** Exercise passage follows **

For robustness checks, we estimate four different models and report the estimated odds ratio for the effect of polluting fuel on ARI symptoms. Table 3 shows odds ratios, our primary definition of ARI symptoms (cough with short and/or rapid breathing), and our alternate definition of ARI symptoms (cough with short and/or rapid breathing and problem in chest), with and without sample weight adjusted coefficients. We find that polluting fuel in cooking fuel type is statistically insignificant, with the estimate of odds ratio as 1.38 and 1.30 in adjusted and unadjusted coefficients respectively. The results for other explanatory variables are similar as presented above. For robustness checks, we also estimate the regression model with solid fuels as an explanatory variable in place of polluting fuels. We find that the results were unchanged as there was only one observation where kerosene was used as main fuel for cooking. However, in Pakistan, kerosene is rarely used in cooking such as for making tea occasionally.

Table 3 Robustness analysis

Even though this study is the first of its kind for Pakistan, it has some limitations. This study is based on indirect exposure assessment, which reduces the strength of causality. Using cooking fuel as a proxy for pollution exposure ignores the causal linkage between smoke inhalation and its impact on the respiratory health of children. In addition, many households, especially in rural areas do not consume a single type of cooking fuel, rather they use a combination of fuels for their cooking needs. For example, the wood from the trees does not make an attractive fuel choice in winter as the moisture in the wood limits its burning potential, so households combine animal dung and wood to cook food. Even though we have tried to control for the confounding factors by using the fixed-effects approach, there may well be certain variables such as ambient air pollution or the distance of market from the household, which may influence the risk of ARI symptoms indirectly. Lastly, our response variable of health outcome is ARI symptoms as reported by the mother, not a laboratory diagnosis, due to limitations in available dataset from DHS. Even though DHS offers a large nationally representative dataset, it lacks the holistic framework, which can allow for a more integrated assessment of exposure-response studies. For example, questions on type of cook stove used and duration of cooking can allow for better research studies.

This paper argues that there is a need for better alternatives for household energy consumption in Pakistan. Improved cook stoves have proven to dampen the harmful effects of cooking smoke on the respiratory system of women in Pakistan (Jamali et al. 2017). Efficient use of biomass fuels has also shown to reduce the burden of respiratory diseases among children in Pakistan (Butt et al. 2013). However, at a policy level, there is a need for direct exposure assessment studies (Clark et al. 2013), randomized controlled trials (RCTs) and a more comprehensive DHS survey which accounts for combined cooking fuel usage. Execution of initiatives such as the inclusion of pneumococcal vaccine in the index of Pakistan’s Expanded Program on Immunization (EPI) in October 2012 help in reducing the vulnerability of children under the age of 5 to respiratory infections and diseases.

Conclusion

This study finds that children living in households using polluting fuels for cooking purposes are 1.5 times more likely to have ARI symptoms than children living in households consuming cleaner fuels. Solid fuel consumption for cooking accounts for 62% in Pakistan. The burden of disease from household air pollution is likely to increase in Pakistan if counter-measures are not taken. The relationship between household air pollution and respiratory infections in young children is well established. Vaccination at childbirth, breastfeeding, education of mothers, and giving birth at a later age are factors, which reduce the risk of ARI in young Pakistani children. Informing and educating the young girls in Pakistan about the negative effects of household air pollution may be an effective short-term strategy to reduce incidence of ARI cases in the future.

** End of Exercise passage **

Questions to answer -
1) Revise the text on cooking fuel and children's respiratory symptoms, starting at "This paper argues" and ending at "infections and diseases.", and change "biomass fuels" to "solid fuels".
2) Answer these questions from the text on cooking fuel and children's respiratory symptoms:
(a) What odds ratio is given for polluting fuel with adjusted coefficients in the robustness checks?
(b) What share of cooking in Pakistan is accounted for by solid fuel consumption?
(c) When was the pneumococcal vaccine included in Pakistan's Expanded Program on Immunization?

** Data excerpt follows **

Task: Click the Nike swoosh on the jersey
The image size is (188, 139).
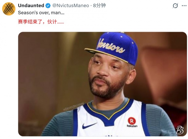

** End of Data excerpt **

Expected responses -
1)
This paper argues that there is a need for better alternatives for household energy consumption in Pakistan. Improved cook stoves have proven to dampen the harmful effects of cooking smoke on the respiratory system of women in Pakistan (Jamali et al. 2017). Efficient use of solid fuels has also shown to reduce the burden of respiratory diseases among children in Pakistan (Butt et al. 2013). However, at a policy level, there is a need for direct exposure assessment studies (Clark et al. 2013), randomized controlled trials (RCTs) and a more comprehensive DHS survey which accounts for combined cooking fuel usage. Execution of initiatives such as the inclusion of pneumococcal vaccine in the index of Pakistan’s Expanded Program on Immunization (EPI) in October 2012 help in reducing the vulnerability of children under the age of 5 to respiratory infections and diseases.

2)
(a) 1.38
(b) 62%
(c) October 2012